Data for this task START

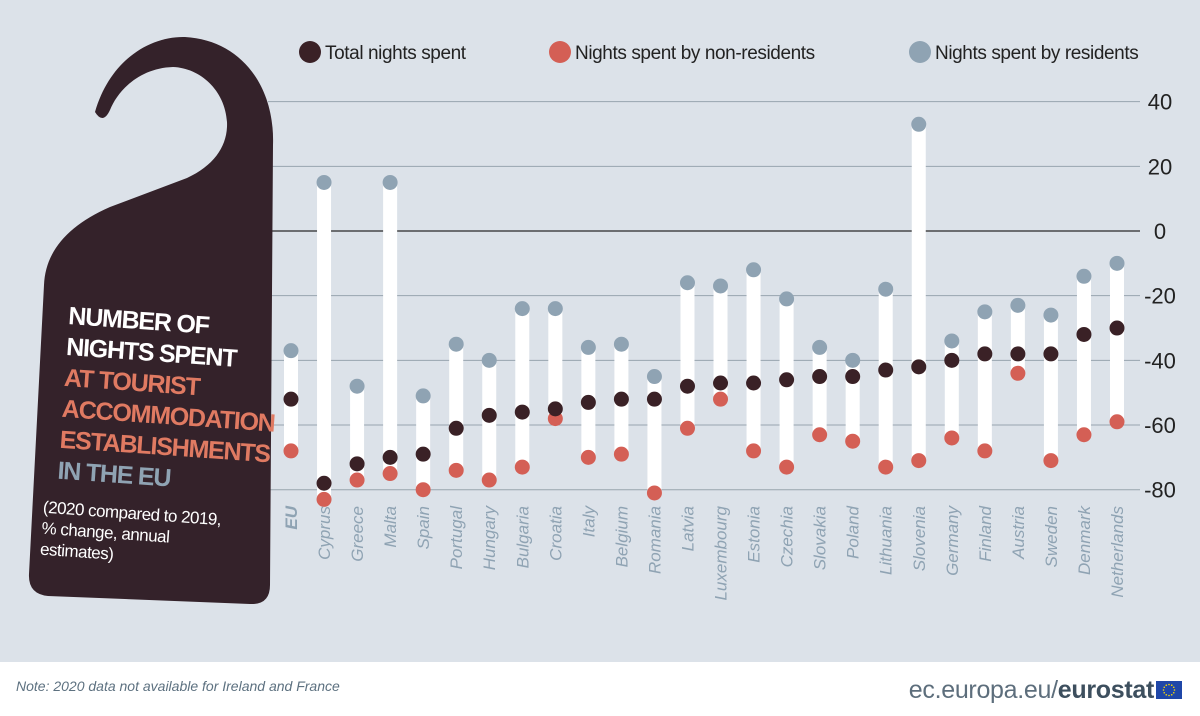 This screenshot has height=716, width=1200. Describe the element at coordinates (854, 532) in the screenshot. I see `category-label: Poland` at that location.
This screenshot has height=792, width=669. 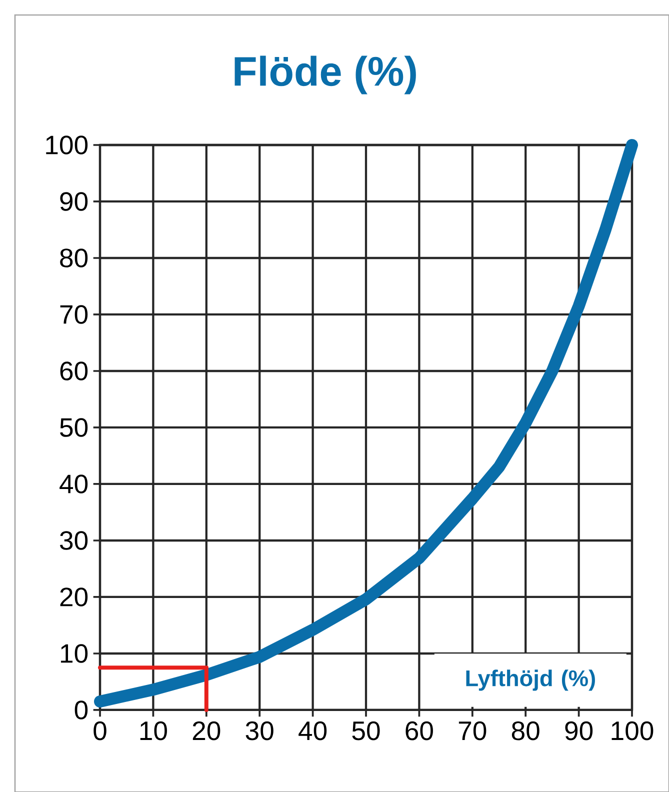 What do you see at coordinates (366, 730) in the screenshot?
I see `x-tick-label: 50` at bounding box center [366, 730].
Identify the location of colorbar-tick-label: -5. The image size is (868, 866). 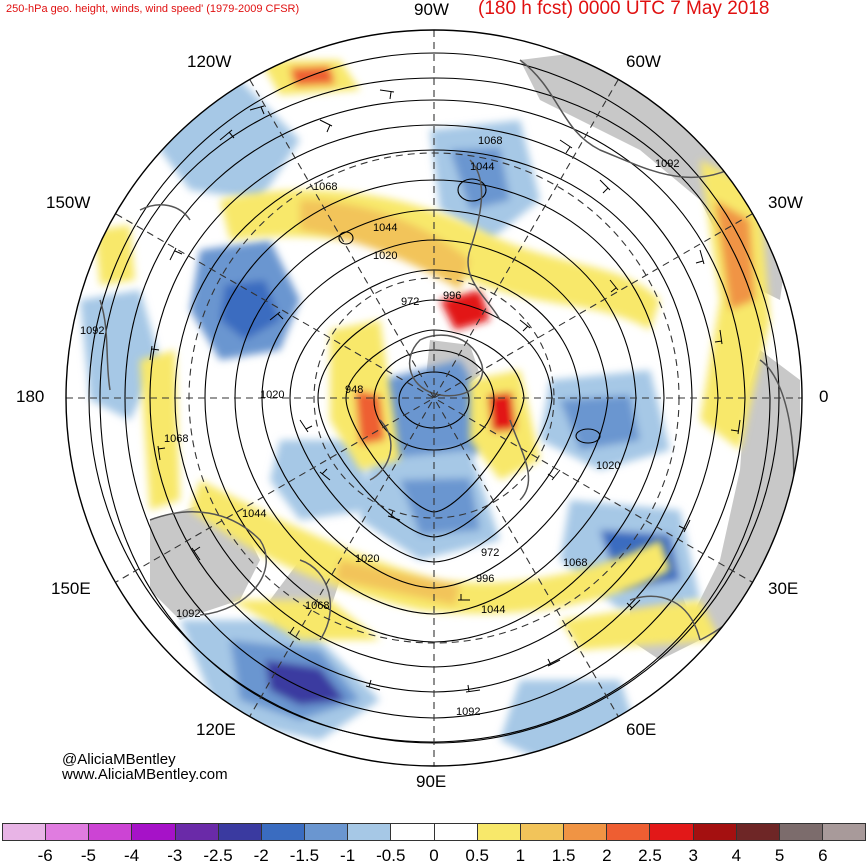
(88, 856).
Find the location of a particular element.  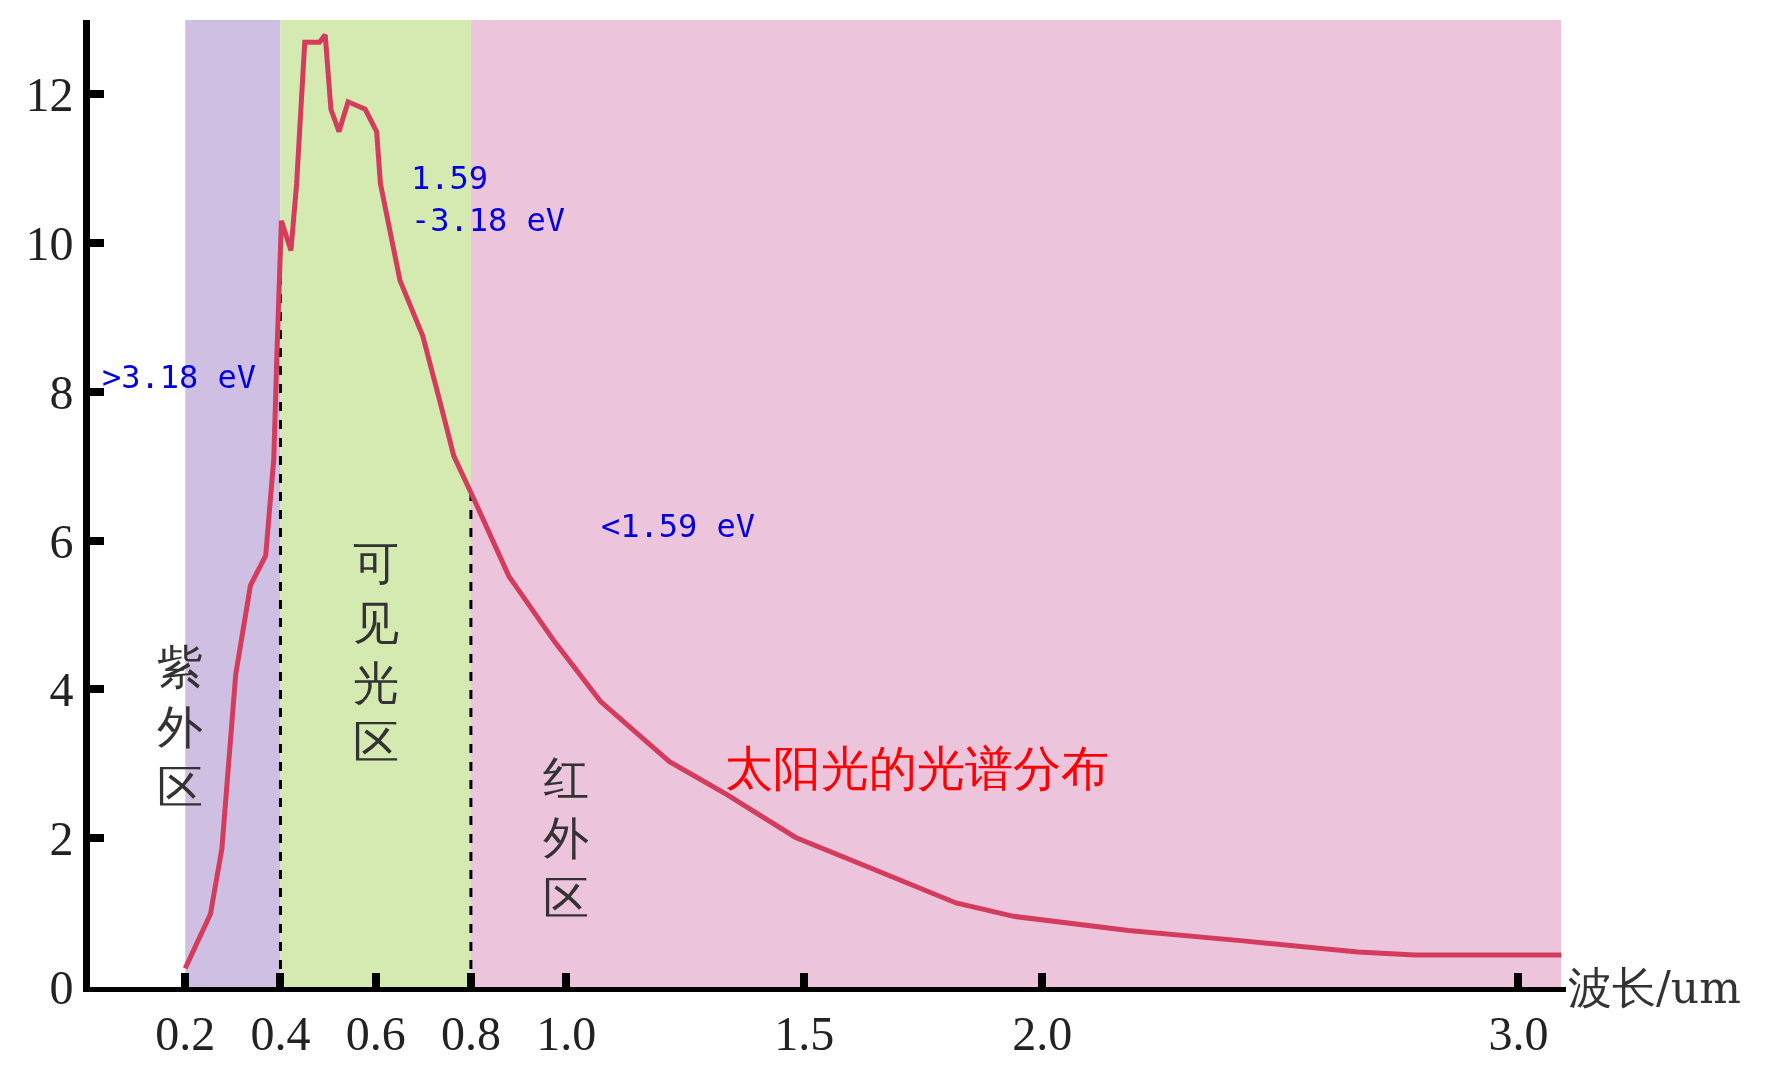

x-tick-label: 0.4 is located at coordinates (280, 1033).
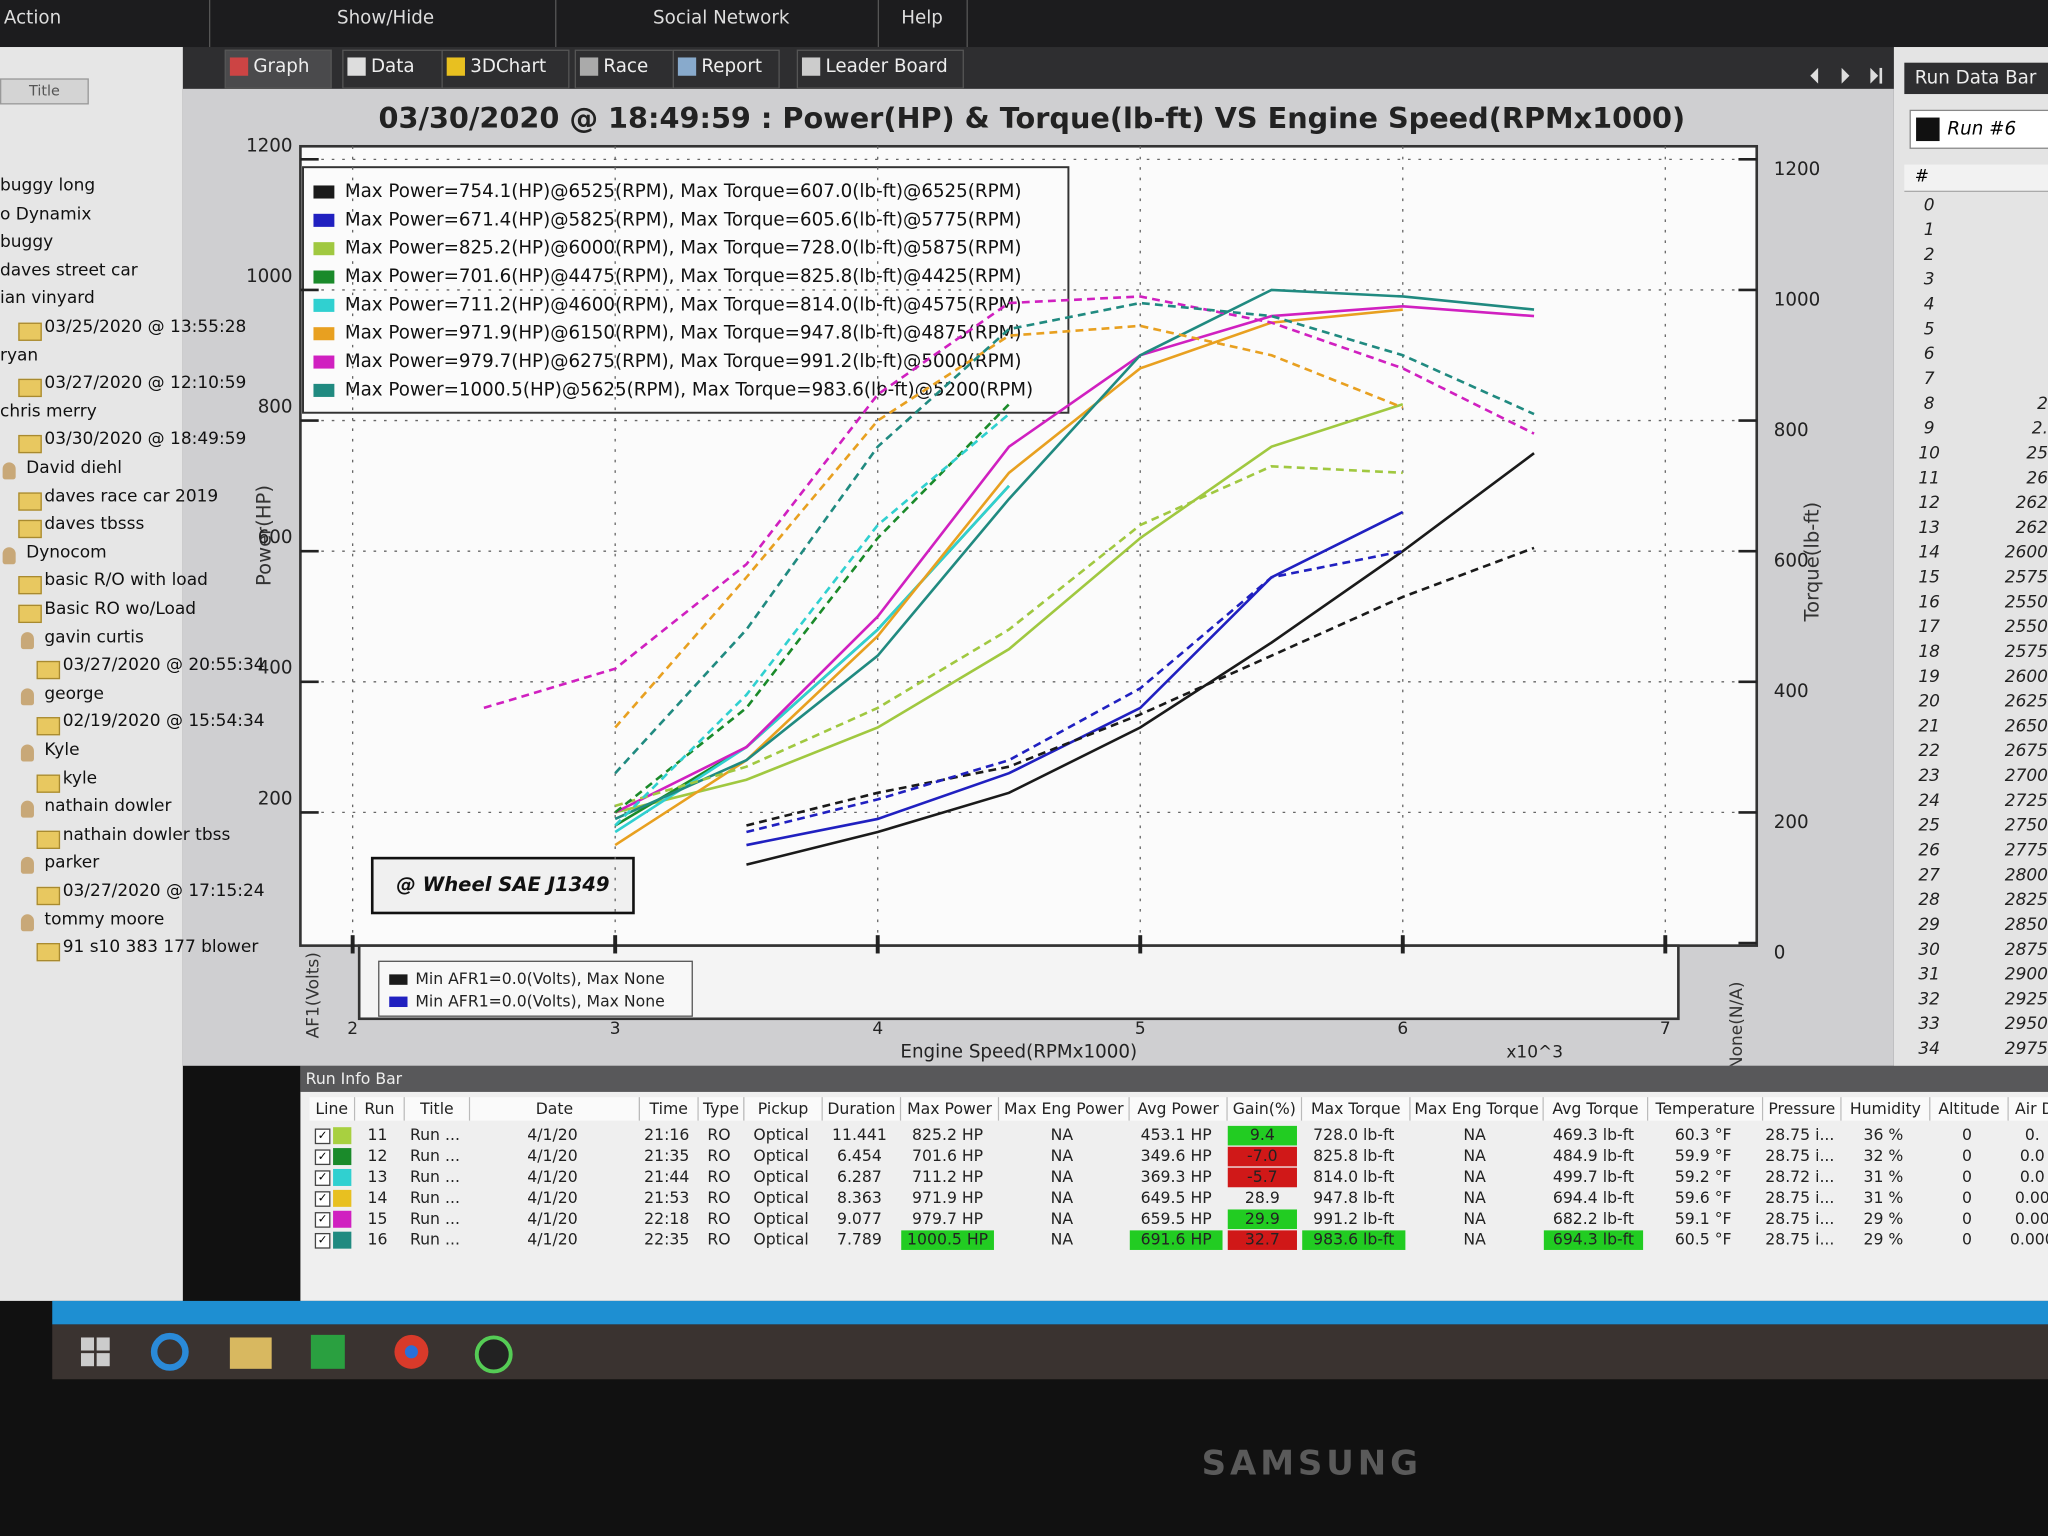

Data for this task END

**Required action**: Return everything from the line containing "Identify the location" down to the end of the items, word for word, leaving out the pictures.

**Output for this exercise**:
Identify the location of colorbar-tick-label: -5. The image size is (868, 866). 
(88, 856).
Find the location of a particular element.  

x-tick-label: 0.4 is located at coordinates (280, 1033).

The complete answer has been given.